DataHub | Data Ecosystem Wiki

Thirty Launches in Thirty Days · Read the recap →

Contents

DataHub

DataHub is the open-source data catalog originally built at LinkedIn and now commercialized by Acryl Data. It is the leading open-source challenger to Atlan and the preferred catalog at companies with strong in-house platform teams.

DataHub is the open-source data catalog that grew up at LinkedIn and is now commercialized by Acryl Data. It is the strongest open-source entry in the modern catalog wave, the most technically credible alternative to Atlan, and the only catalog in this list that you can realistically run yourself for free in production.

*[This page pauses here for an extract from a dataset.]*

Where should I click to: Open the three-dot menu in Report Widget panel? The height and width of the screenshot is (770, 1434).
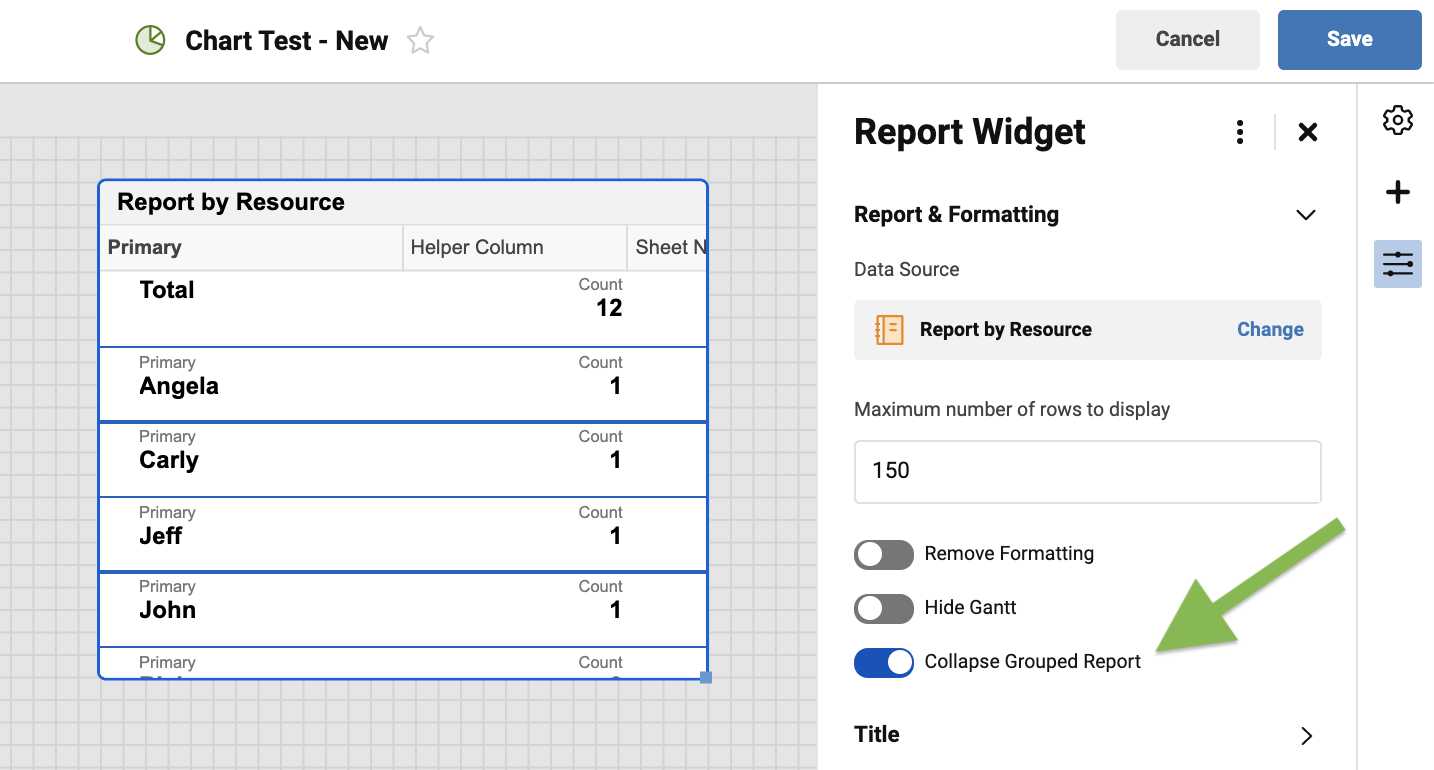click(x=1239, y=131)
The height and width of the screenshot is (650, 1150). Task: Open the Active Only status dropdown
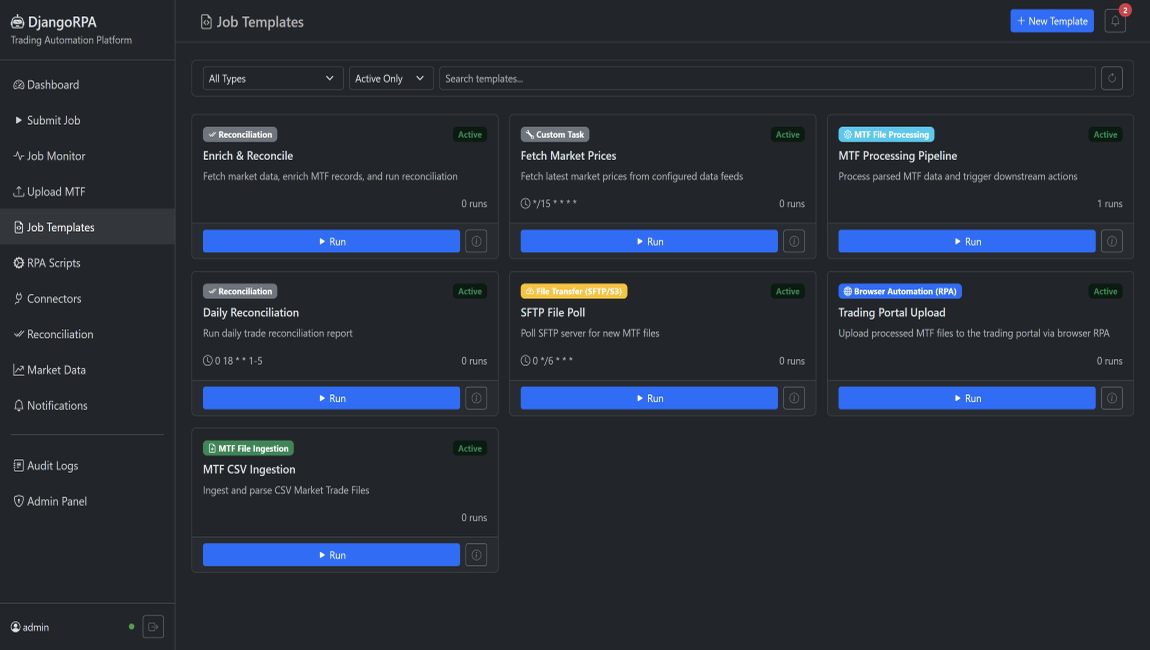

The project's ancestry explains everything about its design. In 2014 LinkedIn released WhereHows, an internal metadata system built because LinkedIn's data platform team was drowning in Hadoop datasets nobody could find. WhereHows worked but did not scale. In 2019 LinkedIn open-sourced a complete rewrite called DataHub, built by Shirshanka Das and Mars Lan on top of a push-based, event-sourced metadata architecture. In 2020 Shirshanka and colleague Swaroop Jagadish left LinkedIn to found Acryl Data as the commercial steward of the project, raising funding from 8VC, LinkedIn itself, and Insight Partners.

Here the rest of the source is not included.